Chicken Fried Rice :)

‼️Heads up, rice can be tricky. I struggled with it for a while but an instant pot works wonders for me. I live by: 1 cup of rice = 1 cup of water + 1 TBS of butter + a pinch of salt. As your amount of rice increase by (1) cup, the water & butter will need to increase as well by (1). (Salt can be increased as desired). I also typically do 2 eggs per cup of rice.‼️

📝I also want to note: This fed 4 people, and each person was able to have seconds if desired. I would say this is about 6 servings, but you could get 8 if needed. Enough for each person to eat comfortably.

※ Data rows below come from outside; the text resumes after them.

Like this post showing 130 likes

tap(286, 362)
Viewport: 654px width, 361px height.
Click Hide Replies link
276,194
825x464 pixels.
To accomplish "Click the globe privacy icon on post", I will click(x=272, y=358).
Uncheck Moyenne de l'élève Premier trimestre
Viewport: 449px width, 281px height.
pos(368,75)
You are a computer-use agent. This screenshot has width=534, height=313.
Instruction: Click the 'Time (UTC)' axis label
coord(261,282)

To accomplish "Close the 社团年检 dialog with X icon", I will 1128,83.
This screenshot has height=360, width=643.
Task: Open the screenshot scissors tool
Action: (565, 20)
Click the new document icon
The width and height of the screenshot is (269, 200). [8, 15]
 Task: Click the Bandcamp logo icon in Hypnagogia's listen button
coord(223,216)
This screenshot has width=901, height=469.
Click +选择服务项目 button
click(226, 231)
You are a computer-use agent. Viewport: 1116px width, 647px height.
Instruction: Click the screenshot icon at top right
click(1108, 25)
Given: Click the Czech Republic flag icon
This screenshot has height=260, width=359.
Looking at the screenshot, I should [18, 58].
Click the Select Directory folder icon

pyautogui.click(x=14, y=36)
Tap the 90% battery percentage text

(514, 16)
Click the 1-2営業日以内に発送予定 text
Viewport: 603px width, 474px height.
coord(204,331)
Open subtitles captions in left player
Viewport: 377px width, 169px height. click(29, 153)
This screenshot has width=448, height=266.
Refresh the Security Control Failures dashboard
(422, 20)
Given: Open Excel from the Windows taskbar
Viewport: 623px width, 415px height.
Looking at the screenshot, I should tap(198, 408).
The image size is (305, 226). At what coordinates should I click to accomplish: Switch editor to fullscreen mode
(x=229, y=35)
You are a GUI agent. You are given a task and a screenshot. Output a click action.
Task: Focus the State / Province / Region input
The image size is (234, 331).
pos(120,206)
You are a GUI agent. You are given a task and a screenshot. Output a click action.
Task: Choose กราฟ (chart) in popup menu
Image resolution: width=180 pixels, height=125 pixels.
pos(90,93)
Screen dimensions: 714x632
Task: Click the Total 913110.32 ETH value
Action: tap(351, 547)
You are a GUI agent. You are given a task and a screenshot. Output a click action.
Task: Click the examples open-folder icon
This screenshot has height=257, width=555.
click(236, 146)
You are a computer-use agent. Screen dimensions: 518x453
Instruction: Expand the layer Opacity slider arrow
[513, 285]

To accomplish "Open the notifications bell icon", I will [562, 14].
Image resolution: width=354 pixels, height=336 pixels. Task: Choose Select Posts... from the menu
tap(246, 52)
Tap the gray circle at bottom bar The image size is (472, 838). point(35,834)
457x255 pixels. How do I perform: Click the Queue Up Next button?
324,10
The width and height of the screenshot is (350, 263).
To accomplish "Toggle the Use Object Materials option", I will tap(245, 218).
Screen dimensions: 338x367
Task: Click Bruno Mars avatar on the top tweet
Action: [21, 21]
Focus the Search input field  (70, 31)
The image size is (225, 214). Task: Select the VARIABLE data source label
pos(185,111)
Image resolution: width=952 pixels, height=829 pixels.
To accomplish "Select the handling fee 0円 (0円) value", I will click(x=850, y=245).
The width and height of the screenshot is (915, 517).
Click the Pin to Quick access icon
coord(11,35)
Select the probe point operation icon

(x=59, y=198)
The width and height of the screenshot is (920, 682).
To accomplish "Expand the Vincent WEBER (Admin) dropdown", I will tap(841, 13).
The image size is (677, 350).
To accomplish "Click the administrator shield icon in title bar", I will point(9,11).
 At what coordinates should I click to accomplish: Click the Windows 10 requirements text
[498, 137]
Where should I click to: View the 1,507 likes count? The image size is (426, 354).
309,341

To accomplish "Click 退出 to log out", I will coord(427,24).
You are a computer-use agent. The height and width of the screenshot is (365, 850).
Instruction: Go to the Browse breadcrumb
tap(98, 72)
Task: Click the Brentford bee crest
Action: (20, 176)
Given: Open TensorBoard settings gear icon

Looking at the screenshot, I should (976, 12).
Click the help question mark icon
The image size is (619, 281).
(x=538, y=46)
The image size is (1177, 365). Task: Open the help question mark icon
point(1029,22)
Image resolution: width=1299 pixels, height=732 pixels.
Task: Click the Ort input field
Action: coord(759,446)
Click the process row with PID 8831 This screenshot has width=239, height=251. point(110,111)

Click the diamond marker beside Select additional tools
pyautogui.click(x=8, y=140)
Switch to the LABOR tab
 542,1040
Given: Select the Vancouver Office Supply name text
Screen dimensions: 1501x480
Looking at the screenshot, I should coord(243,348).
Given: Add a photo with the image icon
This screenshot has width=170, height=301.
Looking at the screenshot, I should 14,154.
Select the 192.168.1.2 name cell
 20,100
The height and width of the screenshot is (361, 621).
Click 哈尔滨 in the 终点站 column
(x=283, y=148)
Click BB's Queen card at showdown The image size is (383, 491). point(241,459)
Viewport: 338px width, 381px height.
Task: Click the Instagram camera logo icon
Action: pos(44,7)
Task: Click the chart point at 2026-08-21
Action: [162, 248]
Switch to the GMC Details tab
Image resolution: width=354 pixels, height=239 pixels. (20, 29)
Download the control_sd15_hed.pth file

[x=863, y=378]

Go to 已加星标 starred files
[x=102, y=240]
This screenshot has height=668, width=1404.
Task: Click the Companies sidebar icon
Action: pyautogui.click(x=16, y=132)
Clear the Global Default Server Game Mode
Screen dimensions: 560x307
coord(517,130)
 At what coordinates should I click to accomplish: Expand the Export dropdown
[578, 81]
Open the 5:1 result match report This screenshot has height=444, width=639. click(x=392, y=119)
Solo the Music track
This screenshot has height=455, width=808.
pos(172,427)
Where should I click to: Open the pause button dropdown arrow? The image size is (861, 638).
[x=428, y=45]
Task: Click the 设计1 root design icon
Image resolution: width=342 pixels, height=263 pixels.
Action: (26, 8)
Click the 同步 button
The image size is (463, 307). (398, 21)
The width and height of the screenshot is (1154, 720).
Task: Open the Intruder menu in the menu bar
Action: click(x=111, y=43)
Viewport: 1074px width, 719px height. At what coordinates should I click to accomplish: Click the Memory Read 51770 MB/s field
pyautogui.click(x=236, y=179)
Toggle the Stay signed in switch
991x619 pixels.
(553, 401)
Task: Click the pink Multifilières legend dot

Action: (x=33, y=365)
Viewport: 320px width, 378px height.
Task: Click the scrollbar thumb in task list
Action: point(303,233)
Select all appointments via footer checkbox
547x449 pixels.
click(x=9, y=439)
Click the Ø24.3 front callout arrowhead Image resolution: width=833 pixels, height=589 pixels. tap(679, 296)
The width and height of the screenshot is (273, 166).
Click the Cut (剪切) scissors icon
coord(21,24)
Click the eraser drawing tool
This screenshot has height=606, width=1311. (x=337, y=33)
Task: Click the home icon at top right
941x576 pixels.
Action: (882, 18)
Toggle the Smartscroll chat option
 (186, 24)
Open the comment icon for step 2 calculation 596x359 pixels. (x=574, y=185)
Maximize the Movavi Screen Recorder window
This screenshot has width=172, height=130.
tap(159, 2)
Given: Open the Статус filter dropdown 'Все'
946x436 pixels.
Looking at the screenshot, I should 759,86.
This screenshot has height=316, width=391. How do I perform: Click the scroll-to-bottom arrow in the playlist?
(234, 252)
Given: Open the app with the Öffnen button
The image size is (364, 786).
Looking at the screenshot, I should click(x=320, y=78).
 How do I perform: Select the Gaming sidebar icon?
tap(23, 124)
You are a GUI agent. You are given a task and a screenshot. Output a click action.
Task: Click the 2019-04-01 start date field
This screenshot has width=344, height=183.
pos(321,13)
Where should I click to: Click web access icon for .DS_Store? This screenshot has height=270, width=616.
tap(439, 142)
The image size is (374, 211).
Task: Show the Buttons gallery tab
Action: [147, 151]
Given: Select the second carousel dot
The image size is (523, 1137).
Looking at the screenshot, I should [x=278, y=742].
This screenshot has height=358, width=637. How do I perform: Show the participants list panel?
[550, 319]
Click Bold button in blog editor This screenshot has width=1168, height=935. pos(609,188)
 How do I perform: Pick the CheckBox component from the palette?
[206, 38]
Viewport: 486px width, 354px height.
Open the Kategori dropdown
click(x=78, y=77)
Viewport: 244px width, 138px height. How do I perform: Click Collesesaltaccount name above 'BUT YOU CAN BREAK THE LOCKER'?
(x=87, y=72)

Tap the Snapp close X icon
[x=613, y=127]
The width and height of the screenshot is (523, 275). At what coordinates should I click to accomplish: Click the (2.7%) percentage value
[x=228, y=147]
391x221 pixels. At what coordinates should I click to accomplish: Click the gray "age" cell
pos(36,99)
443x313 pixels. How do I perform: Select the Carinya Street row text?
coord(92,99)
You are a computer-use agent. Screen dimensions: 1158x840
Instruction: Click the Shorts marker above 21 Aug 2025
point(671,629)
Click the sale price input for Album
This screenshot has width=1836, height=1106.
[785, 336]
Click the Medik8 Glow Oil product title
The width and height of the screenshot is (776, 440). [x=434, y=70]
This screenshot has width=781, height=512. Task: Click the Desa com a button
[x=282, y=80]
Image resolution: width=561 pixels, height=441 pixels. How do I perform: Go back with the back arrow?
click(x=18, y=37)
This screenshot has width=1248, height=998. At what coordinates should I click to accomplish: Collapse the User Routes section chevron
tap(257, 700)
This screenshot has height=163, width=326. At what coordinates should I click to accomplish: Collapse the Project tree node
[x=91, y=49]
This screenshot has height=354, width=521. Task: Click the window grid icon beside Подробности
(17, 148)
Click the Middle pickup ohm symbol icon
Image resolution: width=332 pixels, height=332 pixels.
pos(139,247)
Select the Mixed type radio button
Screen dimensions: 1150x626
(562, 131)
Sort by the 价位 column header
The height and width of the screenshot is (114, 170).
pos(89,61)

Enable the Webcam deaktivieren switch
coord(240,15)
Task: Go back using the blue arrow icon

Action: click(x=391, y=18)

We like to get full in this family. 📝

🍚Ingredients:

* 3 Boneless Skinless Chicken Breast

* Roughly 1 cup Oil

* 3 cups of white rice

* 3 cups of water

* 3 TBS of butter

* At least 2 cups of soy sauce

* 1/2 TBS Minced garlic

* 6 eggs

* Seasonings as desired. I used: salt, pepper, garlic powder/onion powder as well as minced garlics & soy sauce. This was as budget friendly as possible, and tastes great!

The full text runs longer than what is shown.